Data in this exercise:

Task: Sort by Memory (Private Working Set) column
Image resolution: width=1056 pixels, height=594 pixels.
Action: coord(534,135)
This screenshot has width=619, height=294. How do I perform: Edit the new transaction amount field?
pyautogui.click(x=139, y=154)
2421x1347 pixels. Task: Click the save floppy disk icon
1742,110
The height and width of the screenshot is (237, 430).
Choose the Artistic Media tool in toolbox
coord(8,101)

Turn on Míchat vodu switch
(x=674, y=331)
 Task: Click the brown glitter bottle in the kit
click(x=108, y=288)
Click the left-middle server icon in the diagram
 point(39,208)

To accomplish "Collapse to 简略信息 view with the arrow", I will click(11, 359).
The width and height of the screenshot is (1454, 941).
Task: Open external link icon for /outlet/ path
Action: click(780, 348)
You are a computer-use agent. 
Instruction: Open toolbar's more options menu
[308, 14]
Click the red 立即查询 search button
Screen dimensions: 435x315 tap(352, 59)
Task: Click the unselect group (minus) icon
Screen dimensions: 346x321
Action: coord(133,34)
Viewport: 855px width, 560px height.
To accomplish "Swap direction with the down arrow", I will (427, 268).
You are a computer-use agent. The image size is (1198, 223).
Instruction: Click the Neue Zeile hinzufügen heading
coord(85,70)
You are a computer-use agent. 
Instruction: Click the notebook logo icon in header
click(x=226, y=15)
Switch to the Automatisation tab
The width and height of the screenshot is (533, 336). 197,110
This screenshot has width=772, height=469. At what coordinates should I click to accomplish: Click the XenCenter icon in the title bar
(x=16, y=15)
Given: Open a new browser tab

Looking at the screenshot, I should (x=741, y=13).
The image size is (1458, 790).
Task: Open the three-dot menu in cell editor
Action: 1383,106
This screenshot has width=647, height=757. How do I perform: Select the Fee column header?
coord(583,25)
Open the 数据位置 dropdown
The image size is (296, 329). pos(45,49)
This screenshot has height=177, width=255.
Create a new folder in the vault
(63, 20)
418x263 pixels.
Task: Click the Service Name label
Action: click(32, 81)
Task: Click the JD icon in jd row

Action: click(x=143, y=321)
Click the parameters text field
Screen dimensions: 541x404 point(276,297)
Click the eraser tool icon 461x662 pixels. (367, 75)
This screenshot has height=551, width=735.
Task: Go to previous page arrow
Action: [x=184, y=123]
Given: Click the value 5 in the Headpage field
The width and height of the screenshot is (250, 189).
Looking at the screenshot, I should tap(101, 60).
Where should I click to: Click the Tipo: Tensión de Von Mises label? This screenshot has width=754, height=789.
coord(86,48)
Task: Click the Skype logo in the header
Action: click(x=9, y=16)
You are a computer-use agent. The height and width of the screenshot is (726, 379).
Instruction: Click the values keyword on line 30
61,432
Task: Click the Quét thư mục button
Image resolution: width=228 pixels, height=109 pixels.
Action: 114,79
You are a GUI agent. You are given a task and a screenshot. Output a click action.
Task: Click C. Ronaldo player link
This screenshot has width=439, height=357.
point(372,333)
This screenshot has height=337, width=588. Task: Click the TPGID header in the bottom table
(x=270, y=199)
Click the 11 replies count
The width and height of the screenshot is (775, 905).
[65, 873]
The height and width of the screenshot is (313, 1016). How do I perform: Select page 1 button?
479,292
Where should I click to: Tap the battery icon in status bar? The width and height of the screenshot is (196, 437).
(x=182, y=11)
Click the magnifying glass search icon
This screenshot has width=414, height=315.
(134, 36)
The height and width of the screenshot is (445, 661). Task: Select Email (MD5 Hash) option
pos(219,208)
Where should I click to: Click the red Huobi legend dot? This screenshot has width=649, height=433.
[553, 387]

Problem details:
Format the lines of the entries above as a numbered list, leaving out the blank lines.

Complete answer:
1. Task: Sort by Memory (Private Working Set) column
2. Image resolution: width=1056 pixels, height=594 pixels.
3. Action: coord(534,135)
4. This screenshot has width=619, height=294. How do I perform: Edit the new transaction amount field?
5. pyautogui.click(x=139, y=154)
6. 2421x1347 pixels. Task: Click the save floppy disk icon
7. 1742,110
8. The height and width of the screenshot is (237, 430).
9. Choose the Artistic Media tool in toolbox
10. coord(8,101)
11. Turn on Míchat vodu switch
12. (x=674, y=331)
13.  Task: Click the brown glitter bottle in the kit
14. click(x=108, y=288)
15. Click the left-middle server icon in the diagram
16.  point(39,208)
17. To accomplish "Collapse to 简略信息 view with the arrow", I will click(11, 359).
18. The width and height of the screenshot is (1454, 941).
19. Task: Open external link icon for /outlet/ path
20. Action: click(780, 348)
21. You are a computer-use agent. 
22. Instruction: Open toolbar's more options menu
23. [308, 14]
24. Click the red 立即查询 search button
25. Screen dimensions: 435x315 tap(352, 59)
26. Task: Click the unselect group (minus) icon
27. Screen dimensions: 346x321
28. Action: coord(133,34)
29. Viewport: 855px width, 560px height.
30. To accomplish "Swap direction with the down arrow", I will (427, 268).
31. You are a computer-use agent. The image size is (1198, 223).
32. Instruction: Click the Neue Zeile hinzufügen heading
33. coord(85,70)
34. You are a computer-use agent. 
35. Instruction: Click the notebook logo icon in header
36. click(x=226, y=15)
37. Switch to the Automatisation tab
38. The width and height of the screenshot is (533, 336). 197,110
39. This screenshot has width=772, height=469. At what coordinates should I click to accomplish: Click the XenCenter icon in the title bar
40. (x=16, y=15)
41. Given: Open a new browser tab
42. Looking at the screenshot, I should (x=741, y=13).
43. The image size is (1458, 790).
44. Task: Open the three-dot menu in cell editor
45. Action: 1383,106
46. This screenshot has width=647, height=757. How do I perform: Select the Fee column header?
47. coord(583,25)
48. Open the 数据位置 dropdown
49. The image size is (296, 329). pos(45,49)
50. This screenshot has height=177, width=255.
51. Create a new folder in the vault
52. (63, 20)
53. 418x263 pixels.
54. Task: Click the Service Name label
55. Action: click(32, 81)
56. Task: Click the JD icon in jd row
57. Action: click(x=143, y=321)
58. Click the parameters text field
59. Screen dimensions: 541x404 point(276,297)
60. Click the eraser tool icon 461x662 pixels. (367, 75)
61. This screenshot has height=551, width=735.
62. Task: Go to previous page arrow
63. Action: [x=184, y=123]
64. Given: Click the value 5 in the Headpage field
65. The width and height of the screenshot is (250, 189).
66. Looking at the screenshot, I should tap(101, 60).
67. Where should I click to: Click the Tipo: Tensión de Von Mises label? This screenshot has width=754, height=789.
68. coord(86,48)
69. Task: Click the Skype logo in the header
70. Action: click(x=9, y=16)
71. You are a computer-use agent. The height and width of the screenshot is (726, 379).
72. Instruction: Click the values keyword on line 30
73. 61,432
74. Task: Click the Quét thư mục button
75. Image resolution: width=228 pixels, height=109 pixels.
76. Action: 114,79
77. You are a GUI agent. You are given a task and a screenshot. Output a click action.
78. Task: Click C. Ronaldo player link
79. This screenshot has width=439, height=357.
80. point(372,333)
81. This screenshot has height=337, width=588. Task: Click the TPGID header in the bottom table
82. (x=270, y=199)
83. Click the 11 replies count
84. The width and height of the screenshot is (775, 905).
85. [65, 873]
86. The height and width of the screenshot is (313, 1016). How do I perform: Select page 1 button?
87. 479,292
88. Where should I click to: Tap the battery icon in status bar? The width and height of the screenshot is (196, 437).
89. (x=182, y=11)
90. Click the magnifying glass search icon
91. This screenshot has width=414, height=315.
92. (134, 36)
93. The height and width of the screenshot is (445, 661). Task: Select Email (MD5 Hash) option
94. pos(219,208)
95. Where should I click to: Click the red Huobi legend dot? This screenshot has width=649, height=433.
96. [553, 387]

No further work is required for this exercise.